Beta diversity is a conceptual link between diversity at local and regional scales. Various additional methodologies of quantifying this and related phenomena have been applied. Among them, measures of pairwise (dis)similarity of sites are particularly popular. Undersampling, i.e. not recording all taxa present at a site, is a common situation in ecological data. Bias in many metrics related to beta diversity must be expected, but only few studies have explicitly investigated the properties of various measures under undersampling conditions.

β-diversity shows the different between microbial communities from different environments (IBS vs control). Main focus is on the difference in taxonomic abundance profiles from different samples. It answers the question How different is the microbial composition in IBS patients compared to healthy controls?

Figure 3: Morisita-Horn heat map shows with lighter color higher degree of similarity (red is 100% similar) while darker colors (black is 0% similar) indicate more dissimilarity with other values.

Two samples, namely, IBS-024 and IBS-012, showed a unique microbiome and all other samples had varying degrees of differences from one another.

Figure 4: Gut microbiome in IBS and disease. Panel A: Cohort biodiversity was higher in healthy control subjects than IBS patients as assessed by a two-tailed heteroscedastic t-test (p=0.046). Panel B: At the phylum level, Firmicutes was enriched in IBS by 17.8% while Bacteriodetes and Actinobacteria populations were decreased by 1.2% and 11.5%, respectively. In female IBS patients, Bacteroidetes were decreased by 85.3% and Firmicutes were enriched by 14.7% compared to healthy subjects.

Use of Calypso in Microbiome Analysis

Calypso has a focus on robust multivariate statistical approaches that can identify complex environment-microbiome associations, whereby differences in microbial composition can be attributed to multiple environmental variables. Powerful visualization techniques are provided, generating high quality figures that can readily be used in scientific publications. Calypso enables, at all taxonomic levels and for large taxonomic datasets, quantitative visualizations and comparisons of composition (e.g. bubbleplots, interactive hierarchical trees, Krona plots and heatmaps), parametric and non-parametric statistical tests, univariate and multivariate analysis, supervised learning, factor analysis, multivariable regression, network analysis, and diversity estimates. To render the data suitable for analysis by standard statistical procedures, Calypso can transform and normalize community profiles using various methods, including log transformation and total-sum normalization. Since Calypso does not require scripting or programming skills, it enables all microbiology researchers to routinely apply advanced statistical analysis in their work.

Calypso is an easy-to-use online software, allowing users to mine, interpret and compare taxonomic information from metagenomic or 16S rRNA gene sequencing datasets. The software is free for academic use.

For tutorial please see:


Sequencing depth for microbiome analysis

Figure 5: The figure shows the sequencing depth per sample. In most microbiome analysis 100,000 reads per sample is considered acceptable and valid for further analysis.

The sequencing depth has a major impact on the sensitivity of 16s rRNA microbiome analyses for taxonomic profiling of samples with 90% host DNA. When decreasing sequencing depth, the number of microbial species that are not detected increase, along with unclassified and misclassified clades.

Microbial sample composition of top 20 taxa

Figure 6: The dendrogram shows the taxonomic relationships of the microbial sample composition of the top 20 taxa in the cohort.
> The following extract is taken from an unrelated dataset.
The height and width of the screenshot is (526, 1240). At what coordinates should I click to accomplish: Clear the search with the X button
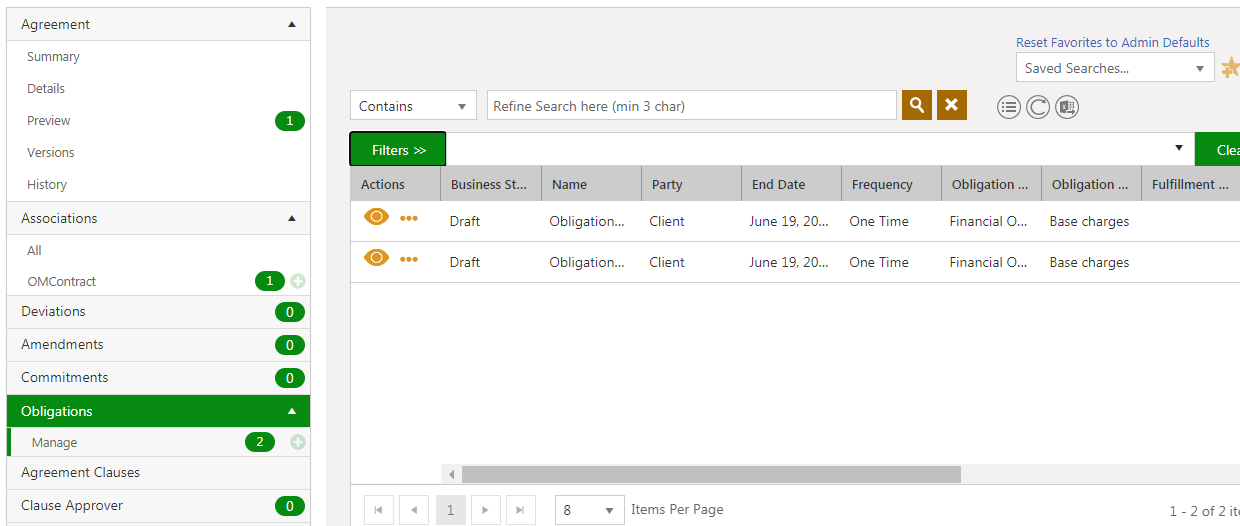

The green boxes denote the IBS group samples.

Biodiversity of samples across the variables of the human cohort

i) Disease status (Healthy vs IBS) ii) Vitamin D levels iii) Sex (Females vs Males)

Figure 7: Analysis of Variance (ANOVA) statistical test with Shannon index α-diversity Test. Shannon Index is a measurement of biodiversity measuring both species richness and evenness as a single value; larger values denote greater biodiversity. In all ANOVA tests (i, ii, iii) the p>0.05, meaning that the groups are not significantly different with each other.